As Bloomberg observed, “China’s strategy is designed to avoid the pitfalls that have hobbled parts of the U.S. and Europe, which stopped investing in fossil fuel production and infrastructure before renewables were ready to take over. That’s led to an over-reliance on imports in some places, and in others a dependence on grids that can fall prey to the unreliability of sunshine and wind.”

President Xi Jinping recently laid out how China’s energy transition would differ from the West by following “the principle of building the new before discarding the old.”

China also views its investment in coal not just as a near-term bridge to the future but as a reliability backstop to manage the variability of renewable generation in the decades to come. According to experts, China is working on a market mechanism to compensate coal plants that sit idle when on backup duty to ensure their availability when needed. China’s renewable future is going to be built on a firm foundation provided by coal.

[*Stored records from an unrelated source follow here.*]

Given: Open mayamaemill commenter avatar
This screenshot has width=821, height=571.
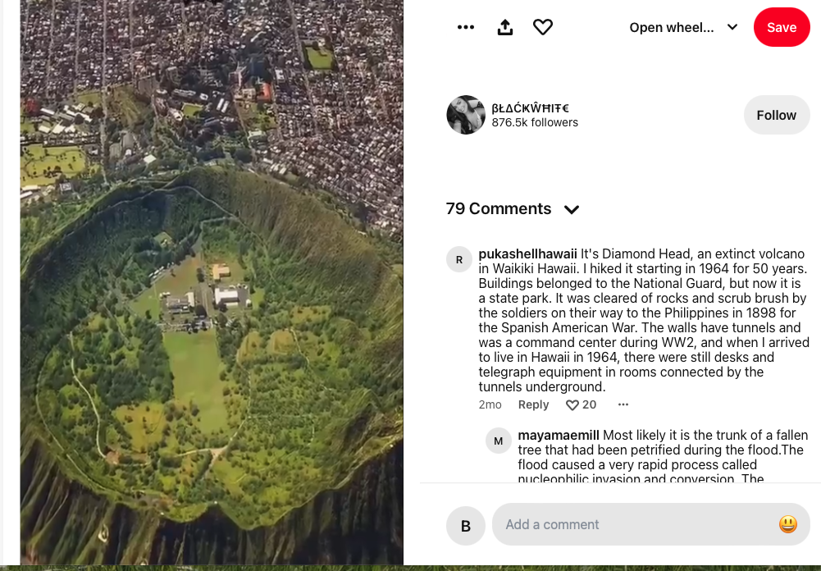Looking at the screenshot, I should pyautogui.click(x=499, y=441).
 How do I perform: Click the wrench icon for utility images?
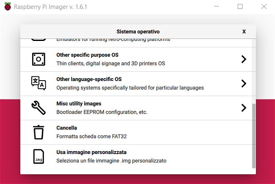(39, 108)
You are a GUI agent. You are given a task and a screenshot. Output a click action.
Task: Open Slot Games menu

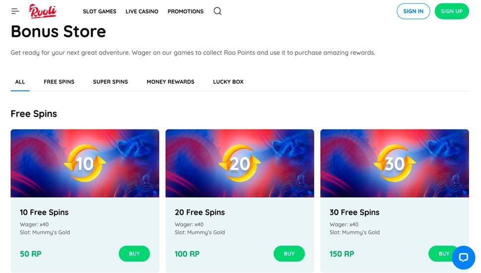[x=100, y=11]
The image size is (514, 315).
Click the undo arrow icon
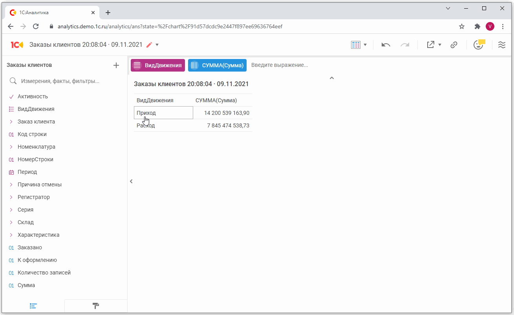tap(386, 45)
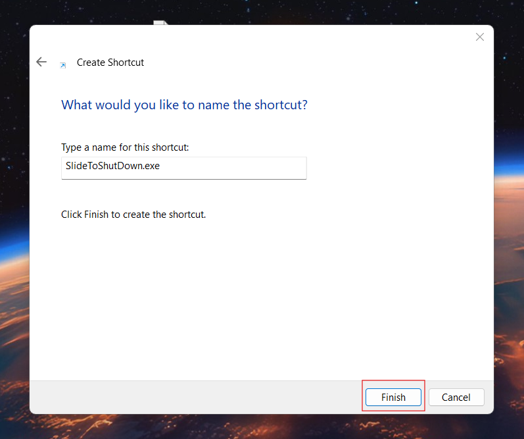Click the starry wallpaper above the dialog
The image size is (524, 439).
click(329, 11)
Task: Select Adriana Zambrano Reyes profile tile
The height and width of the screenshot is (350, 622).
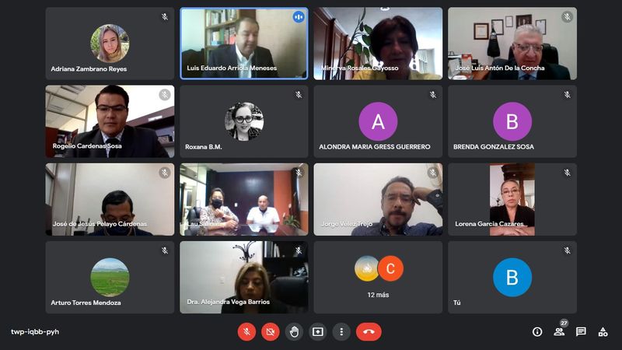Action: click(110, 44)
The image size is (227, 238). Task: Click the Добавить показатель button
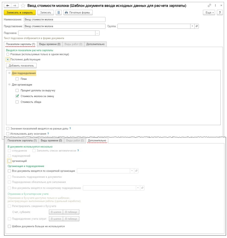pos(21,66)
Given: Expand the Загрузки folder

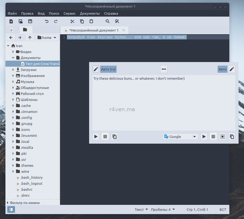Looking at the screenshot, I should [x=13, y=70].

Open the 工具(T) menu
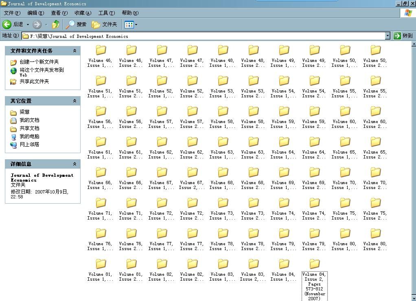[106, 13]
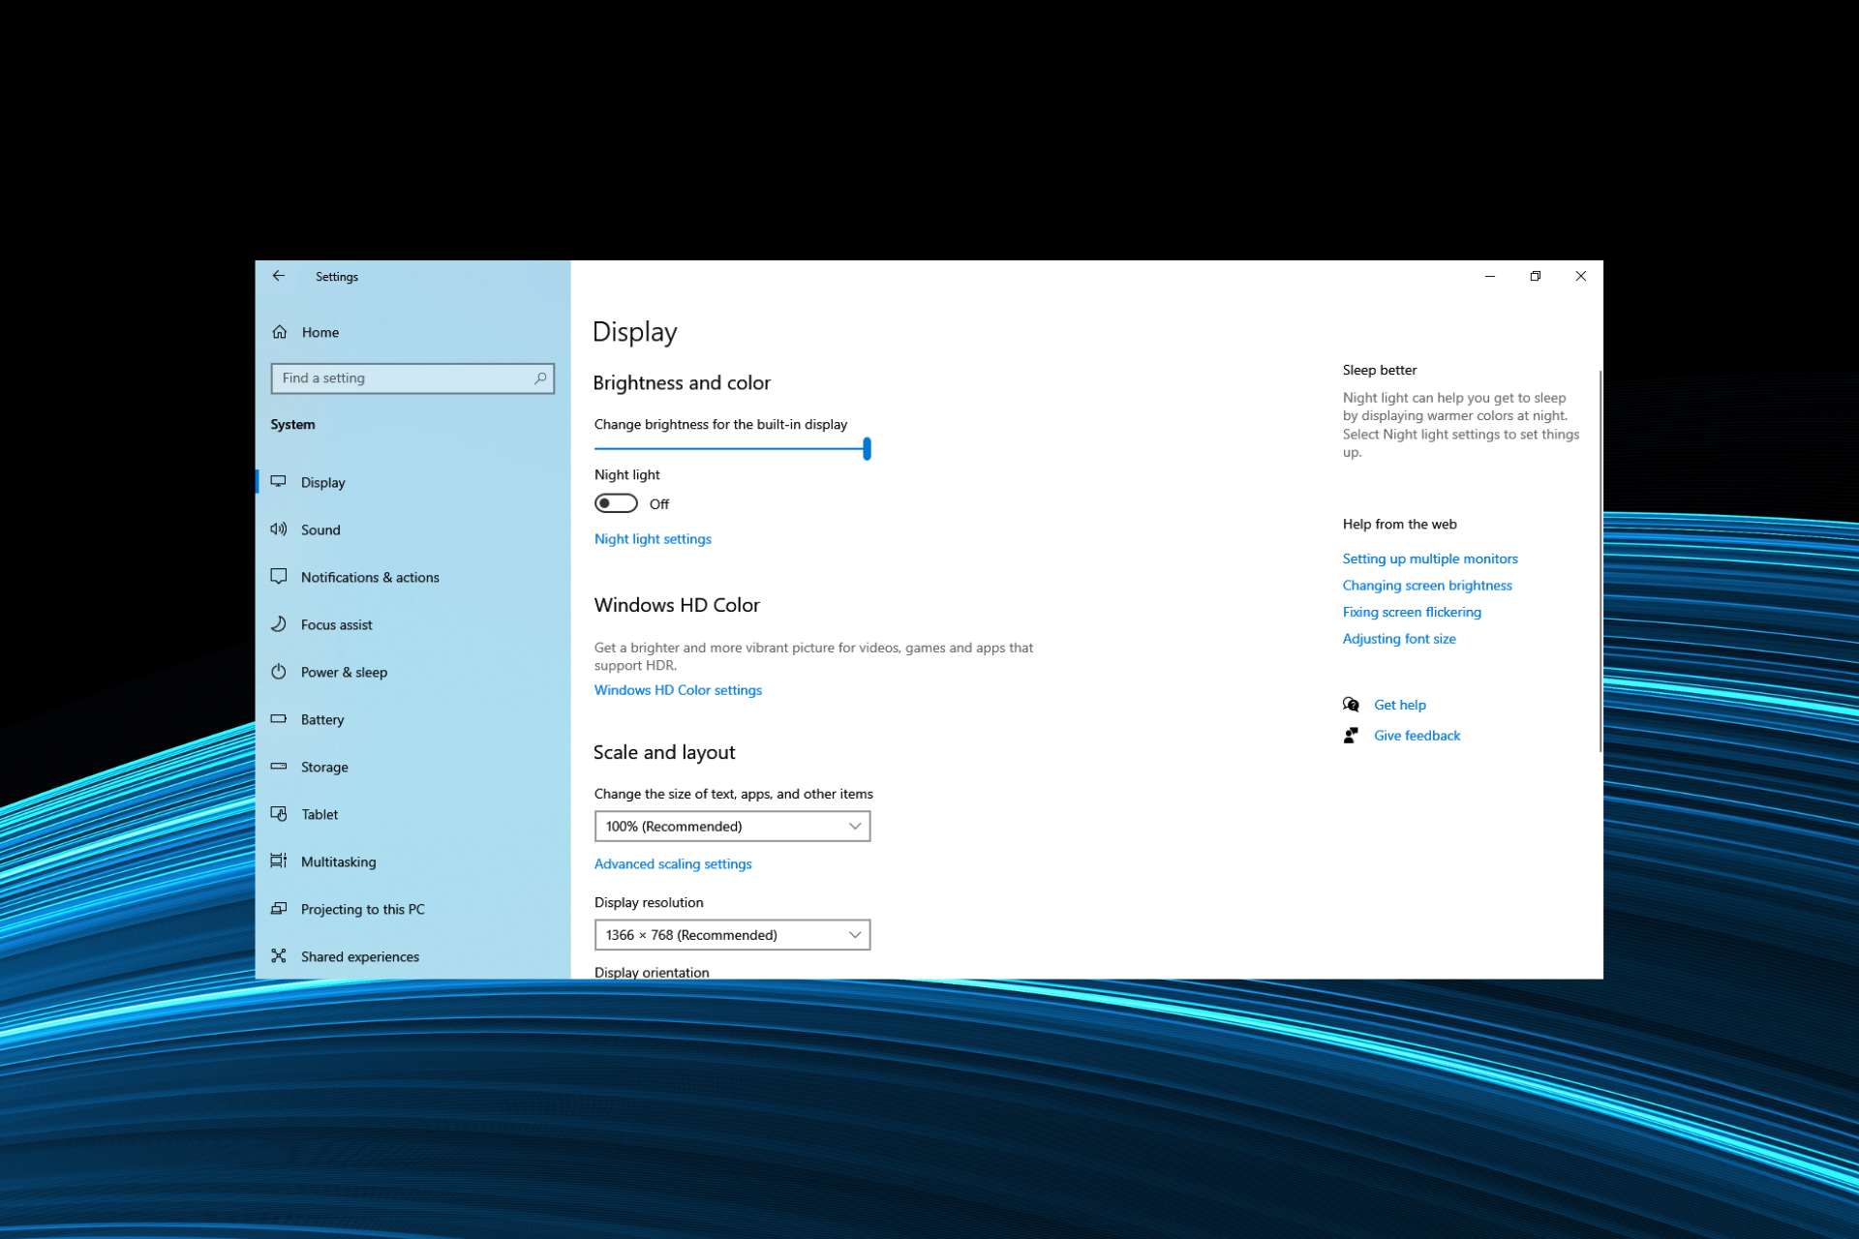Click the Multitasking icon in sidebar
Image resolution: width=1859 pixels, height=1239 pixels.
tap(281, 861)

Recognizing the Need for a Course Correction

The contrast between the approach taken in China to the course charted in Europe and the U.S. couldn’t be starker. It’s hard to feel that the haphazard, even reckless, way the U.S. is approaching the energy transition is the right one. China has watched and learned while we continue to double down on our mistakes with predictable results. Soaring natural gas and electricity prices are driving the worst inflation in decades as grid reliability concerns emerge from one coast to the other. The Northeast is facing the shocking specter of rolling blackouts during the coldest days of this upcoming winter.

Just as we have embraced the need for industrial policy to compete on the global stage, particularly with China, we must also recognize where our energy markets are failing the national interest. A lack of a coherent energy policy is largely to blame. We seem incapable of asking and answering basic questions about our energy trajectory. Do we want to preserve affordable and reliable power as we build towards a cleaner future? The answer should be an obvious yes and we need to recognize the agency we have in achieving that goal. The tools – even something of a blueprint is there – if we choose to embrace them.

An important place to start is resisting the knee-jerk reaction of dismissing anything China does as the wrong approach—a too common stance in Washington that has left the U.S. scrambling to catch up in reshoring battery supply chains, solar panel and wind turbine manufacturing, as well as EV adoption, among a long list of other critical pieces of the global energy economy. Surely there’s something to the principle of “building the new before discarding the old.”

Our current approach – our de-facto energy policy – is a disaster of our own making. Doubling down on market-distorting tax credits for renewable power. Letting the U.S. Environmental Protection Agency (EPA) race ahead with a regulatory agenda designed to dismantle the remaining coal fleet despite the global energy crisis. Ignoring soaring electricity prices. Disregarding clear warnings from regulators and the nation’s Independent System Operators that the pace of the pivot threatens to wreck the reliability of the nation’s power supply. Where this path leads is no mystery.

The global climate fight is not going to be won or lost with the retirement timeline for the U.S. coal fleet. If China can build more new coal capacity in the next five years than our entire existing coal fleet to reinforce its energy security and grid reliability, surely we can embrace a little pragmatism. We must recognize the importance of the existing coal fleet to responsibly, affordably and reliably reach the energy mix of the future.